Writing unsafe Rust is actually much harder than writing C or C++. C and C++ compilers apply certain optimizations quite conservatively (like anything involving aliasing) because the language doesn't assume a bunch of things like two mutable references never alias. Rust is a lot more aggressive.
If I was asked to rank them in terms of number of things you need to know to write fully correct (no UB) code, I would have: safe Rust < C++ < unsafe Rust
Ok I was going to try to be pedantic and say that if you could only use unsafe pointer operations, the aliasing issues don't apply. But the first example I tried to put together failed Miri, cause I was creating temporary &mut references to cast to *mut. So yeah...egg on face. Edited.
Rust (and, for that matter, C++ compilers) have always applied optimizations that rely on alias analysis. What I assume this thread is referring to is the noalias LLVM attribute on &mut function parameters. Rust now applies this.
Writing a doubly linked list is trivial if you use a backing vector and view into it. Which is how you should do it.
Linked lists are awful data structures and just as difficult to implement soundly in a thread safe context everywhere else. Rust just yells at you for doing it wrong.

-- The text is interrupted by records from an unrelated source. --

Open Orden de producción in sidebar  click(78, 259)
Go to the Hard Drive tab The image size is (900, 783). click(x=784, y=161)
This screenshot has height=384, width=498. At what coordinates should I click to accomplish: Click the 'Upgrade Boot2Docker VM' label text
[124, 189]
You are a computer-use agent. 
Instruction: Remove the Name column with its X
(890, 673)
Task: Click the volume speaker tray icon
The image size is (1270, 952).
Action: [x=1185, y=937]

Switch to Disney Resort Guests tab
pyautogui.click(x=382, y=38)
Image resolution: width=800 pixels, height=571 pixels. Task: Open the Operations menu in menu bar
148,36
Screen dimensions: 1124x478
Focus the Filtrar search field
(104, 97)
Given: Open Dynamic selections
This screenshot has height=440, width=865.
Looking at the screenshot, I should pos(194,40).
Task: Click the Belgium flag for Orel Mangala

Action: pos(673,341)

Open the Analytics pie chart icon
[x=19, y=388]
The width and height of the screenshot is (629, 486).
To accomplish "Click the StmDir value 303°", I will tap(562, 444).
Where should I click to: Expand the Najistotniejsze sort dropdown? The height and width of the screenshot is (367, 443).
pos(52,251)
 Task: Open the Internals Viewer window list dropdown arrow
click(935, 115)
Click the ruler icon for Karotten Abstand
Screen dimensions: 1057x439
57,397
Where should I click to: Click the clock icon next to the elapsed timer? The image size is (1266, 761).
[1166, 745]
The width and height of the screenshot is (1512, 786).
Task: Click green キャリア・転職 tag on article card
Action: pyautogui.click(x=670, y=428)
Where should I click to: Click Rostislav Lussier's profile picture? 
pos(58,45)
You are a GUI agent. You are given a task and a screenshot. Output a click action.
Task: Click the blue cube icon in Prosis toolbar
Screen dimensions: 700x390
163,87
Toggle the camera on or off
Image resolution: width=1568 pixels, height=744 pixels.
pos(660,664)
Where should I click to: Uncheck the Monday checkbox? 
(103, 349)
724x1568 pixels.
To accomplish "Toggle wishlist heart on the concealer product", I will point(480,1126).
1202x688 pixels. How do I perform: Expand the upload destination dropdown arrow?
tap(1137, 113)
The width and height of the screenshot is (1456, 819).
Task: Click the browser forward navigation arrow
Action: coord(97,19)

I reiterate, unless you have a damn good reason, a linked list is an awful data structure. They're slow and cumbersome and have no advantages at small or large scales. The cases where you want them are few and far between and not in any undergraduate DSA course or application.
Yes, linked lists are overused in userspace, especially by beginners, but the "linked list bad" meme has gone too far. In particular, intrusive linked lists are commonly used in game engines and, oh yeah, operating system kernels for reasons ranging from memory efficiency to the ability to cheaply rearrange nodes.
> Linked lists are awful data structures and just as difficult to implement soundly in a thread safe context everywhere else. Rust just yells at you for doing it wrong.
This is a non-sequitur. Vectors and vector-based data structures are just as thread unsafe as basic linked lists. Furthermore, Rust isn't yelling at you for "doing it wrong". Safe Rust is yelling at you because the type system (by design) does not like cyclic ownership.
This is exactly the mindset that people hate about Rust, although I think it's unfair to associate it with the language because it's perpetuated by people who hold opinions like yours.
Linked lists are often not very performant on modern hardware. There's a lot of usecases where a vector (just as a generic collection or as the backing view) would be a better choice. Rust happens to make creating linked lists non-trivial. These are all facts.
The incorrect way to interpret this is how you've done: that linked lists are just wrong, and Rust happens to not let you use them because it wants you to not write wrong code so it makes this hard. Rust is a good language, but this is just a limitation of Rust, full stop. It's not some secret "the language authors are super smart and want you to stop writing linked lists". It's just that the language doesn't really let you do this, and it so happens that you can often get by with not creating them so Rust remains a productive language most of the time.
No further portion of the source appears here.